June 25, 2018

Social Security Benefits, Bank Account Levy and Bankruptcy

One of the areas of law that generates a lot of questions to me in the form of emails, blog post comments and phone calls relates to Social Security benefits.  Can they be seized by a judgment creditor?  by a student loan creditor?  are Social Security benefits protected in bankruptcy?  Here is my understanding of the law.  I will update this page as I consolidate my knowledge.  I invite corrections and requests for clarifications from readers, especially my fellow lawyers.   This blog post does not, of course, constitute legal advice and you should seek counsel in your jurisdiction for answers to specific questions about your case.

Section 207 of the Social Security Act (42 U.S.C. Section 407) provides as follows:

  • The right of any person to any future payment under this title shall not be transferable or assignable, at law or in equity, and none of the moneys paid or payable or rights existing under this title shall be subject to execution, levy, attachment, garnishment, or other legal process, or to the operation of any bankruptcy or insolvency law.
  • No other provision of law, enacted before, on, or after the date of the enactment of this section may be construed to limit, supersede, or otherwise modify the provisions of this section except to the extent that it does so by express reference to this section.
  • Nothing in this section shall be construed to prohibit withholding taxes from any benefit under this title, if such withholding is done pursuant to a request made in accordance with section 3402(p)(1) of the Internal Revenue Code of 1986 by the person entitled to such benefit or such person’s representative payee.


I read Section 207 to mean that a judgment creditor (i.e. a credit card lender) cannot seize funds directly from Social Security or from a bank account that came from Social Security payments.

* What you need to do *
1: Say whether each of the following statements agrees with the blog post above, answering yes or no and quoting the words of the blog post that decide it: (a) Section 207 of the Social Security Act appears in the U.S. Code as 42 U.S.C. Section 407; (b) Section 207 bars withholding taxes from Social Security benefits in every case; (c) the author presents the blog post as legal advice.
2: In the blog post above, what example of a judgment creditor does the author give?

* Listed records *
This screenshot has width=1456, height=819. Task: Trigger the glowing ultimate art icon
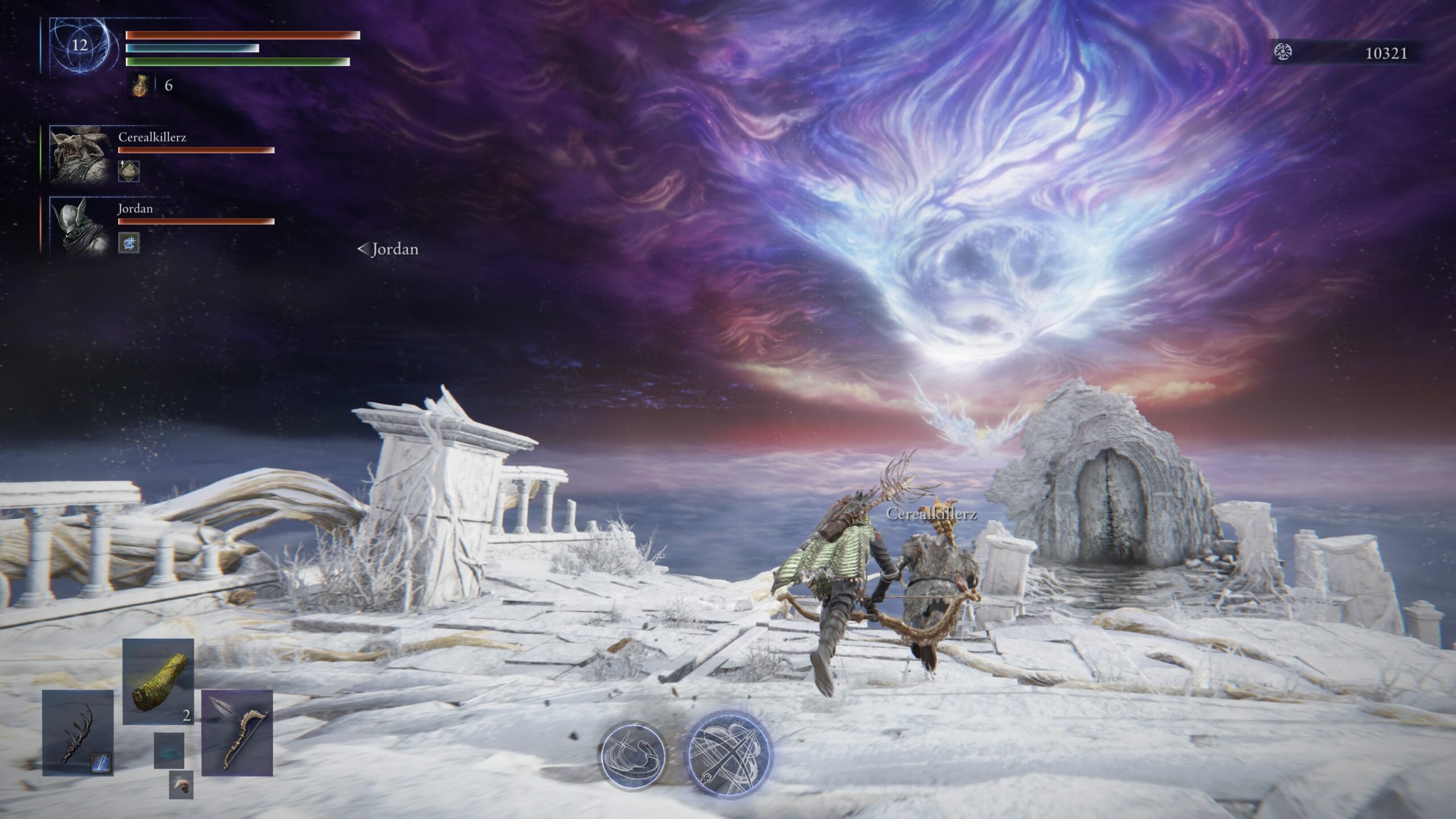point(728,753)
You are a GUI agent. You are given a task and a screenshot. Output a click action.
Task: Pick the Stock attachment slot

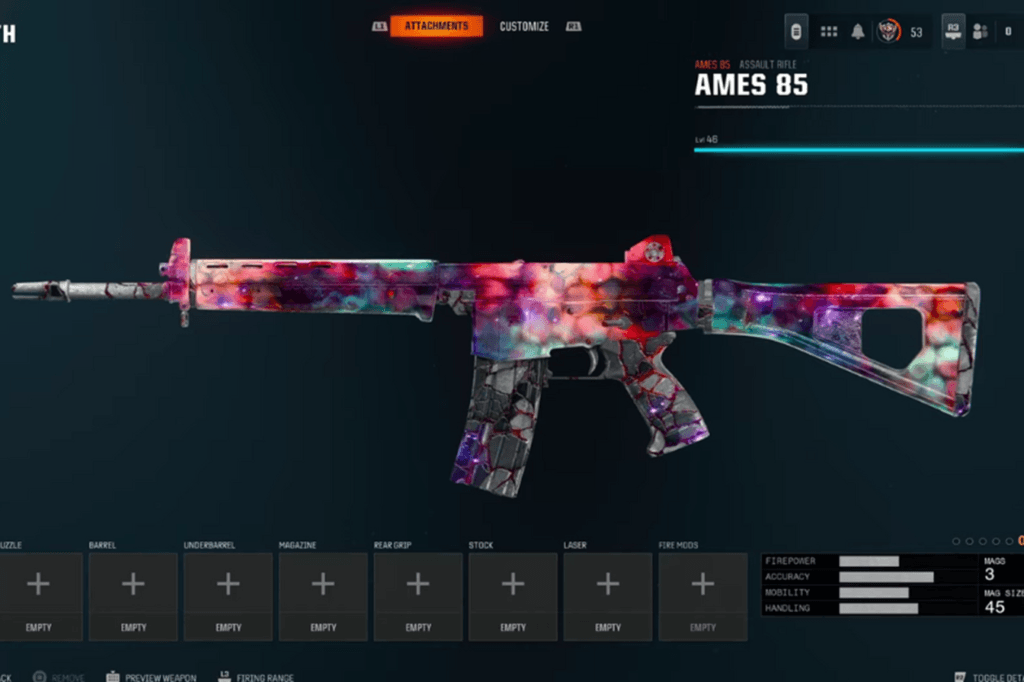click(x=513, y=596)
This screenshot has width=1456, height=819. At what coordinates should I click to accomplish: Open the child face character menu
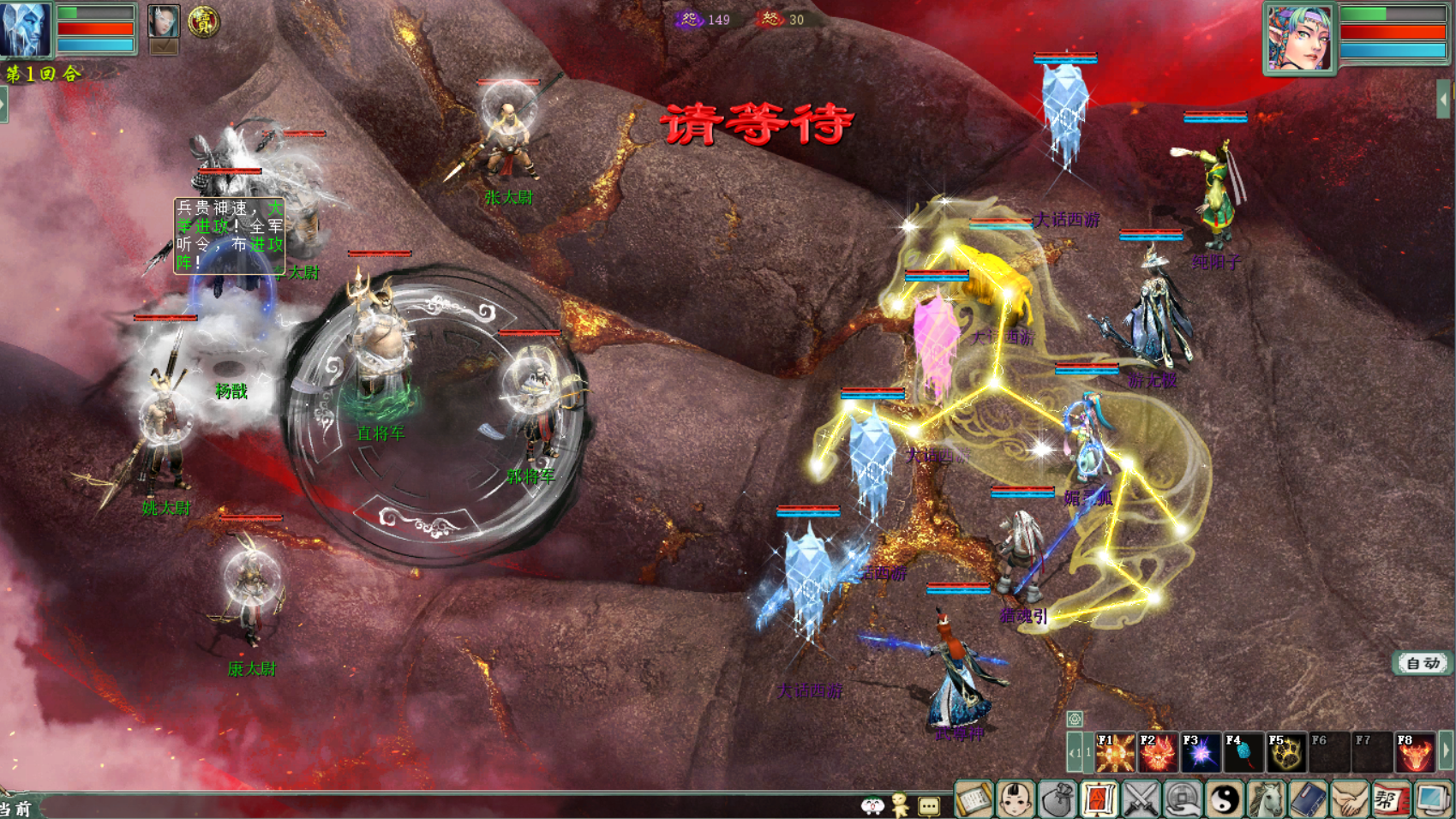click(x=1016, y=800)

* Results of the tasks *
1:
(a) Yes: "Section 207 of the Social Security Act (42 U.S.C. Section 407)"
(b) No: "Nothing in this section shall be construed to prohibit withholding taxes from any benefit under this title"
(c) No: "This blog post does not, of course, constitute legal advice"

2: A credit card lender.